> [TASK REQUIREMENTS] Reproduce the listing below in full, switching each occurrence of "Looking at the screenshot, I should" to "From the screenshot, I should" and leaving everything else unchanged.

## Begin

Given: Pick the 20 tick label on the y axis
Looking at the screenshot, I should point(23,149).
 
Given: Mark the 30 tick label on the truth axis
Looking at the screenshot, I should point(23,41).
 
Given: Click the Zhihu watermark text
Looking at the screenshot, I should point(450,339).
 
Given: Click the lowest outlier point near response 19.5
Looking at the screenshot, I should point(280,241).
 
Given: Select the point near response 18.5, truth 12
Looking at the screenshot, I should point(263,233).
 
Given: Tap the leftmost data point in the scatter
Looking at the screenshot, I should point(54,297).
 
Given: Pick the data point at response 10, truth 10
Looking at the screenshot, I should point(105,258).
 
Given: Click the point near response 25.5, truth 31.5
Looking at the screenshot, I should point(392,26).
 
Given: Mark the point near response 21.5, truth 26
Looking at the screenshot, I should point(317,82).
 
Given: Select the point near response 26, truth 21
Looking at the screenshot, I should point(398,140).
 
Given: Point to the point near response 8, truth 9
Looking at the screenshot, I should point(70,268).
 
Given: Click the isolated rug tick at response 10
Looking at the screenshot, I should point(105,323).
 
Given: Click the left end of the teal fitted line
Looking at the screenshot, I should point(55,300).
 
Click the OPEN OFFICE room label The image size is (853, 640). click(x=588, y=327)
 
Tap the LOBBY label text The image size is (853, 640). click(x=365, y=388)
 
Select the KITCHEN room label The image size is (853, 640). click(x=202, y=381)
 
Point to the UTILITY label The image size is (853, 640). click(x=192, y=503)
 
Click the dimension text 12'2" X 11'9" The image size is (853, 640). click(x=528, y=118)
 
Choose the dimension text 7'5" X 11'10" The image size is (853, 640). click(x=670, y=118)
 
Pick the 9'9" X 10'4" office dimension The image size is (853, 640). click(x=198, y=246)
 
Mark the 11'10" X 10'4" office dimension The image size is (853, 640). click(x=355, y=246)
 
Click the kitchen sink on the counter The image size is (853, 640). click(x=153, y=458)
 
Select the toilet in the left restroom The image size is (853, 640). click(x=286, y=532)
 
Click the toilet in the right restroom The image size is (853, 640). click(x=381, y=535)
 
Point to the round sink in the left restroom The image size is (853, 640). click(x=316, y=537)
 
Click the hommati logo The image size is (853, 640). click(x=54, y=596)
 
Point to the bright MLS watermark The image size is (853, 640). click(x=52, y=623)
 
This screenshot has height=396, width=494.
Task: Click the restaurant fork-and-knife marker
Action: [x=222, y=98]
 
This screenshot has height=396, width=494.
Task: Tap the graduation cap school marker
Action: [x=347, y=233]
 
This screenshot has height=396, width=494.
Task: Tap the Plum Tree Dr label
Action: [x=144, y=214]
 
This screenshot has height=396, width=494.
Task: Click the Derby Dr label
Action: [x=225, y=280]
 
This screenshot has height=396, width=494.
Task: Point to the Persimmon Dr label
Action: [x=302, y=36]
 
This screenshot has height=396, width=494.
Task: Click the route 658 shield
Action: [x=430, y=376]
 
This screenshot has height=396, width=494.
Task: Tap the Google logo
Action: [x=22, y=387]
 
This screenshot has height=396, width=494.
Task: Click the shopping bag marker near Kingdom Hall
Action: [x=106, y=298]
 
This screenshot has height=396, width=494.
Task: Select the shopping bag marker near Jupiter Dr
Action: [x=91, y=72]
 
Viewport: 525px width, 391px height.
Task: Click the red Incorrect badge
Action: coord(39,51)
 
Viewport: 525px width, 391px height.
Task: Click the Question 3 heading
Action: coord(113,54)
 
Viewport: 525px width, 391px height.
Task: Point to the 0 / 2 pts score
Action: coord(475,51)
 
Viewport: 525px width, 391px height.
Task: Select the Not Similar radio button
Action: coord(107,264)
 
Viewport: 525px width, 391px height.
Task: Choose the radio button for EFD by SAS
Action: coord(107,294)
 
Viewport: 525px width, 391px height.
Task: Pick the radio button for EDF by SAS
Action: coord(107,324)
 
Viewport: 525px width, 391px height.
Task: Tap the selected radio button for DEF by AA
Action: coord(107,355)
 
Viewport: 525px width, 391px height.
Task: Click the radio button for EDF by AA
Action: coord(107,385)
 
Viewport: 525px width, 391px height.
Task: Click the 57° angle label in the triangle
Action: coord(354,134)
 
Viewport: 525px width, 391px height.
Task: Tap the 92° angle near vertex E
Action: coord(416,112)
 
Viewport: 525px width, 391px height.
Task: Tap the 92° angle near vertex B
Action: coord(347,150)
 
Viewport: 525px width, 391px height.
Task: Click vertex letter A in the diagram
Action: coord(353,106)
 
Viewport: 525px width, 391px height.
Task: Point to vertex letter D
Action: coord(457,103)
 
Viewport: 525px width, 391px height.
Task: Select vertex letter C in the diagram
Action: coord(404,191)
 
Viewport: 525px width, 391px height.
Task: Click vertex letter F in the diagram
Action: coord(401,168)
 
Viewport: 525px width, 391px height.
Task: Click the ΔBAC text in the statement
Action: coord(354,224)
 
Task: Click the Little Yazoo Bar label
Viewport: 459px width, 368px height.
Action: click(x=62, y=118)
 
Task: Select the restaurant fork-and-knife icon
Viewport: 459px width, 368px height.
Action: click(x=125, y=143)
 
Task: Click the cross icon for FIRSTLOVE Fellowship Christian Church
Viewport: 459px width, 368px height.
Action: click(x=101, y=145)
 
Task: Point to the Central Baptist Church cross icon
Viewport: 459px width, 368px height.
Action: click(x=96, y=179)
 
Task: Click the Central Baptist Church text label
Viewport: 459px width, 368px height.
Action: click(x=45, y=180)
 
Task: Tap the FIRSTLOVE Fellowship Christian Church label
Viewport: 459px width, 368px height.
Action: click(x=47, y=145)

## End

> [THE REPLY]
Given: Pick the 20 tick label on the y axis
From the screenshot, I should point(23,149).
 
Given: Mark the 30 tick label on the truth axis
From the screenshot, I should point(23,41).
 
Given: Click the Zhihu watermark text
From the screenshot, I should point(450,339).
 
Given: Click the lowest outlier point near response 19.5
From the screenshot, I should point(280,241).
 
Given: Select the point near response 18.5, truth 12
From the screenshot, I should point(263,233).
 
Given: Tap the leftmost data point in the scatter
From the screenshot, I should point(54,297).
 
Given: Pick the data point at response 10, truth 10
From the screenshot, I should point(105,258).
 
Given: Click the point near response 25.5, truth 31.5
From the screenshot, I should point(392,26).
 
Given: Mark the point near response 21.5, truth 26
From the screenshot, I should point(317,82).
 
Given: Select the point near response 26, truth 21
From the screenshot, I should point(398,140).
 
Given: Point to the point near response 8, truth 9
From the screenshot, I should point(70,268).
 
Given: Click the isolated rug tick at response 10
From the screenshot, I should point(105,323).
 
Given: Click the left end of the teal fitted line
From the screenshot, I should point(55,300).
 
Click the OPEN OFFICE room label The image size is (853, 640). click(x=588, y=327)
 
Tap the LOBBY label text The image size is (853, 640). click(x=365, y=388)
 
Select the KITCHEN room label The image size is (853, 640). click(x=202, y=381)
 
Point to the UTILITY label The image size is (853, 640). click(x=192, y=503)
 
Click the dimension text 12'2" X 11'9" The image size is (853, 640). click(x=528, y=118)
 
Choose the dimension text 7'5" X 11'10" The image size is (853, 640). click(x=670, y=118)
 
Pick the 9'9" X 10'4" office dimension The image size is (853, 640). click(x=198, y=246)
 
Mark the 11'10" X 10'4" office dimension The image size is (853, 640). click(x=355, y=246)
 
Click the kitchen sink on the counter The image size is (853, 640). click(x=153, y=458)
 
Select the toilet in the left restroom The image size is (853, 640). click(x=286, y=532)
 
Click the toilet in the right restroom The image size is (853, 640). click(x=381, y=535)
 
Point to the round sink in the left restroom The image size is (853, 640). click(x=316, y=537)
 
Click the hommati logo The image size is (853, 640). click(x=54, y=596)
 
Point to the bright MLS watermark The image size is (853, 640). click(x=52, y=623)
 
This screenshot has height=396, width=494.
Task: Click the restaurant fork-and-knife marker
Action: [x=222, y=98]
 
This screenshot has height=396, width=494.
Task: Tap the graduation cap school marker
Action: [x=347, y=233]
 
This screenshot has height=396, width=494.
Task: Tap the Plum Tree Dr label
Action: [x=144, y=214]
 
This screenshot has height=396, width=494.
Task: Click the Derby Dr label
Action: [x=225, y=280]
 
This screenshot has height=396, width=494.
Task: Point to the Persimmon Dr label
Action: [x=302, y=36]
 
This screenshot has height=396, width=494.
Task: Click the route 658 shield
Action: [x=430, y=376]
 
This screenshot has height=396, width=494.
Task: Tap the Google logo
Action: [x=22, y=387]
 
This screenshot has height=396, width=494.
Task: Click the shopping bag marker near Kingdom Hall
Action: [x=106, y=298]
 
This screenshot has height=396, width=494.
Task: Select the shopping bag marker near Jupiter Dr
Action: [x=91, y=72]
 
Viewport: 525px width, 391px height.
Task: Click the red Incorrect badge
Action: coord(39,51)
 
Viewport: 525px width, 391px height.
Task: Click the Question 3 heading
Action: coord(113,54)
 
Viewport: 525px width, 391px height.
Task: Point to the 0 / 2 pts score
Action: coord(475,51)
 
Viewport: 525px width, 391px height.
Task: Select the Not Similar radio button
Action: coord(107,264)
 
Viewport: 525px width, 391px height.
Task: Choose the radio button for EFD by SAS
Action: coord(107,294)
 
Viewport: 525px width, 391px height.
Task: Pick the radio button for EDF by SAS
Action: coord(107,324)
 
Viewport: 525px width, 391px height.
Task: Tap the selected radio button for DEF by AA
Action: coord(107,355)
 
Viewport: 525px width, 391px height.
Task: Click the radio button for EDF by AA
Action: coord(107,385)
 
Viewport: 525px width, 391px height.
Task: Click the 57° angle label in the triangle
Action: coord(354,134)
 
Viewport: 525px width, 391px height.
Task: Tap the 92° angle near vertex E
Action: coord(416,112)
 
Viewport: 525px width, 391px height.
Task: Tap the 92° angle near vertex B
Action: coord(347,150)
 
Viewport: 525px width, 391px height.
Task: Click vertex letter A in the diagram
Action: coord(353,106)
 
Viewport: 525px width, 391px height.
Task: Point to vertex letter D
Action: coord(457,103)
 
Viewport: 525px width, 391px height.
Task: Select vertex letter C in the diagram
Action: coord(404,191)
 
Viewport: 525px width, 391px height.
Task: Click vertex letter F in the diagram
Action: coord(401,168)
 
Viewport: 525px width, 391px height.
Task: Click the ΔBAC text in the statement
Action: coord(354,224)
 
Task: Click the Little Yazoo Bar label
Viewport: 459px width, 368px height.
Action: click(x=62, y=118)
 
Task: Select the restaurant fork-and-knife icon
Viewport: 459px width, 368px height.
Action: click(x=125, y=143)
 
Task: Click the cross icon for FIRSTLOVE Fellowship Christian Church
Viewport: 459px width, 368px height.
Action: click(x=101, y=145)
 
Task: Point to the Central Baptist Church cross icon
Viewport: 459px width, 368px height.
Action: click(x=96, y=179)
 
Task: Click the Central Baptist Church text label
Viewport: 459px width, 368px height.
Action: click(x=45, y=180)
 
Task: Tap the FIRSTLOVE Fellowship Christian Church label
Viewport: 459px width, 368px height.
Action: click(x=47, y=145)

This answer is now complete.